(Estratto della pagina):

Innanzitutto le prove d’esame hanno un carattere di standardizzazione quasi nullo, se consideriamo anche solo un aspetto molto parziale: la prova di matematica del liceo scientifico (!) non ha una sua griglia per l’attribuzione del punteggio condivisa a livello nazionale, tanto che lo stesso voto può essere assegnato a compiti totalmente diversi. Inoltre, come hanno ben mostrato i diversi Rapporti Invalsi sulla prima prova scritta (il compito di italiano), i voti assegnati dalle commissioni d’esame non sono espressione in maniera diretta delle capacità di scrivere dei ragazzi, ma sono molto più significativamente correlati al credito scolastico, tanto che compiti anche molto scadenti sotto diversi punti di vista (ideativo, lessicale ecc.) vengono valutati positivamente. Del resto, le quattro tipologie dello scritto di italiano presentano un grado di difficoltà molto variabile: è difficile sostenere che si equivalgano voti uguali dati su consegne molto differenti: articolare un saggio breve dal punto di vista logico-argomentativo ha una complessità diversa dal seguire diligentemente la traccia già strutturata dell’analisi testuale.

(Consegna 1):
Nei record, dall'inizio fino alla riga che contiene "Looking at the screenshot, I should click(x=838, y=250)." compresa, sostituisci "Select" con "Choose" e riscrivi soltanto quelle righe, senza altre modifiche.

(Record estratti):

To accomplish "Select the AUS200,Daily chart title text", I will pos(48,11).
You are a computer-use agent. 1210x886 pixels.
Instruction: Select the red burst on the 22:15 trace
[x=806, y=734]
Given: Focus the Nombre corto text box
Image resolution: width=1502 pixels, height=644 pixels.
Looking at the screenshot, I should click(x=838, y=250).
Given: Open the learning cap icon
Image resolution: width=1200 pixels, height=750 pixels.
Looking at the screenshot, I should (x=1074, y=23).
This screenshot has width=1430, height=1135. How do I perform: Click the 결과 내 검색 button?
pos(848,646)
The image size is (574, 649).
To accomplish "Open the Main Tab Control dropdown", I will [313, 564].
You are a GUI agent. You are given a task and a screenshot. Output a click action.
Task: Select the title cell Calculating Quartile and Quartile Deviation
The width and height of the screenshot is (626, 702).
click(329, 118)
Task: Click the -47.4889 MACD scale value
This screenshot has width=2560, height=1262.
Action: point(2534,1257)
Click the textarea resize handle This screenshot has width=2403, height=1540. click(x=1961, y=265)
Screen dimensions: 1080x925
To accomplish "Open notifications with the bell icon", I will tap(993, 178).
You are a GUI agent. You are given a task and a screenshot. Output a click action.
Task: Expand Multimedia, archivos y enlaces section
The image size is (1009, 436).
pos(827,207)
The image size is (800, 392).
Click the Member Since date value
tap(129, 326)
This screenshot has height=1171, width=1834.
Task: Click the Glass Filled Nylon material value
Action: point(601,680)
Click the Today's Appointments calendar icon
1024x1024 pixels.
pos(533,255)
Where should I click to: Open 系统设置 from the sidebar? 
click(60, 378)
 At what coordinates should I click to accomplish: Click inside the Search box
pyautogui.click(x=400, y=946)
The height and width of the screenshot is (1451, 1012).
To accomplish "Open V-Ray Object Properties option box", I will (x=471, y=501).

(Consegna 2):
Indica se ciascuna affermazione concorda con il brano sulle prove d'esame, rispondendo sì o no e citando le parole decisive del brano.
(a) La prova di matematica del liceo scientifico ha una griglia di punteggio condivisa a livello nazionale.
(b) I voti assegnati al compito di italiano sono correlati in modo più significativo al credito scolastico che alle capacità di scrivere.
(c) Le quattro tipologie dello scritto di italiano hanno un grado di difficoltà simile.

(Risultato 1):
To accomplish "Choose the AUS200,Daily chart title text", I will pos(48,11).
You are a computer-use agent. 1210x886 pixels.
Instruction: Choose the red burst on the 22:15 trace
[x=806, y=734]
Given: Focus the Nombre corto text box
Image resolution: width=1502 pixels, height=644 pixels.
Looking at the screenshot, I should click(x=838, y=250).

(Risultato 2):
(a) No: "non ha una sua griglia per l’attribuzione del punteggio condivisa a livello nazionale".
(b) Sì: "sono molto più significativamente correlati al credito scolastico".
(c) No: "presentano un grado di difficoltà molto variabile".